Statistical analysis

SPSS version 22.0 (IBM Corp., Armonk, NY, USA) was used for statistical analysis. The normality of data was tested using the Kolmogorov-Smirnov method. The independent t-test was used to evaluate statistically significant differences between mean values of continuous variables. The chi-square test was performed to compare categorical variables. Values of P<0.05 were considered statistically significant. Variables potentially related to the risk of open conversion with P<0.05 on univariable analysis were included in multivariate analysis.
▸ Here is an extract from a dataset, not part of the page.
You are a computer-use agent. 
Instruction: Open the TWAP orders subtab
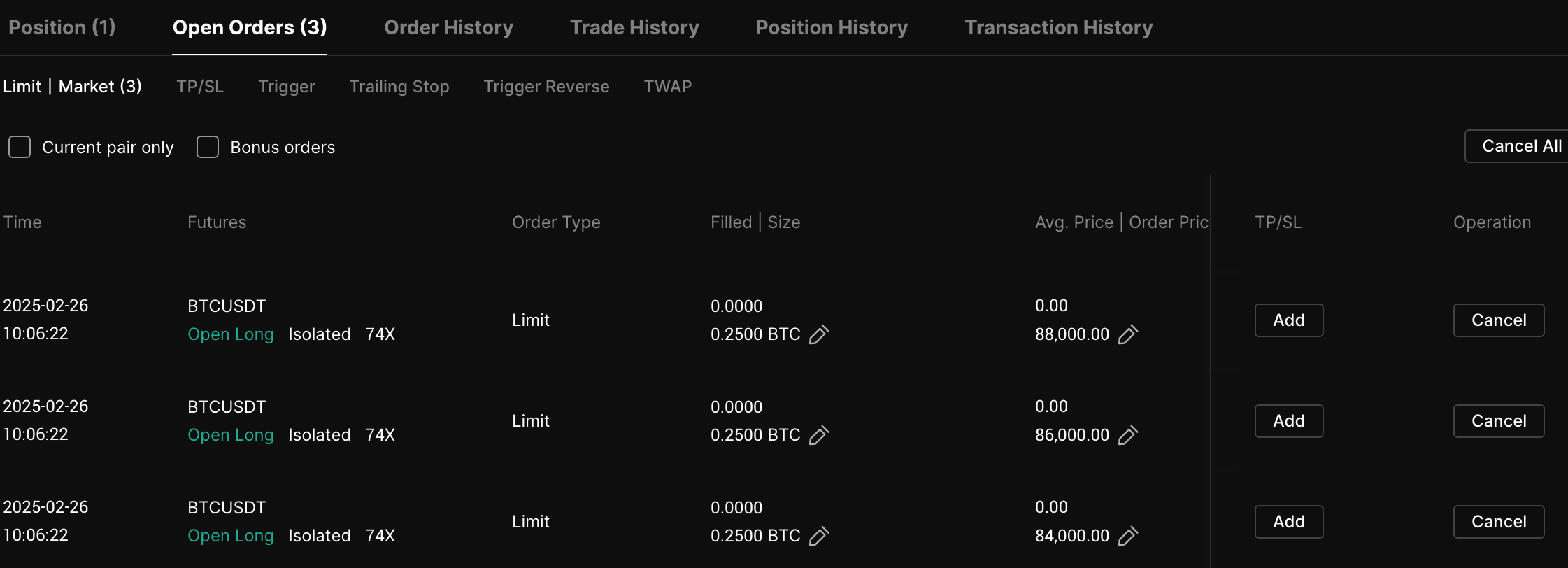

A total of 3,002 patients diagnosed with sigmoid or rectosigmoid junction or rectal cancer were initially planned to undergo laparoscopic colorectal cancer surgery. Of these patients, 2,882 (96%) underwent laparoscopic completion colectomy for colorectal cancer and 120 underwent conversion to open colorectal surgery (conversion rate, 4%). Among the 120 patients, 65 (54.1%) were strategic conversion and 55 (45.9%) were reactive conversion.
The demographic features of patients and preoperative clinical data including the location of the cancer, major or minor PAS, BMI, CCRT, and preoperative serum levels of CEA and carbohydrate antigen 19-9 (CA19-9) are summarized in Table 1. The median age was 66 and 60 years in the conversion group and non-conversion group, respectively, and was significantly higher in the conversion group (mean±standard deviation: 66.68±13.4 years vs. 60.28±11.66 years, P<0.001). There were no differences in sex (P=0.771) or cancer location between the two groups (Table 1).
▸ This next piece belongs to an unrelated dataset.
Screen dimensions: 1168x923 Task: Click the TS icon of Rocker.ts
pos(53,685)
PAS (P=0.617) showed no difference in the conversion group and the non-conversion group. In addition, major PAS and minor PAS had no significant differences (P=0.138 and P=0.824, respectively). Preoperative serum level of CA19-9 (P=0.870), preoperative CCRT (P=0.87), and underlying diseases including hypertension (P=0.366) and diabetes mellitus (P=0.209) appeared to have no significant differences between the two groups.
On the other hand, the presence of preoperative obstruction (37.5% vs. 13.1%, P<0.001) and clinical T4 stage (29.2% vs. 10.2%, P<0.001) were more frequently observed in the open conversion group than in the laparoscopic completion group. Additionally, 27 (22.5%) patients in the open conversion group and 421 (14.6%) patients in the laparoscopic completion group had N2 stage, with a statistically significant difference (P=0.019). The preoperative serum level of CEA tended to be more elevated in patients who underwent conversion from laparoscopic to open surgery than in those who underwent laparoscopic completion (P=0.005). With respect to the histologic cancer subtypes (adenocarcinoma or mucinous carcinoma), there were major differences between the two groups. Mucinous carcinoma was diagnosed in 10 patients (10%) in the open conversion group compared with 92 patients (3.2%) in the laparoscopic completion group (P<0.001), as shown in Table 1.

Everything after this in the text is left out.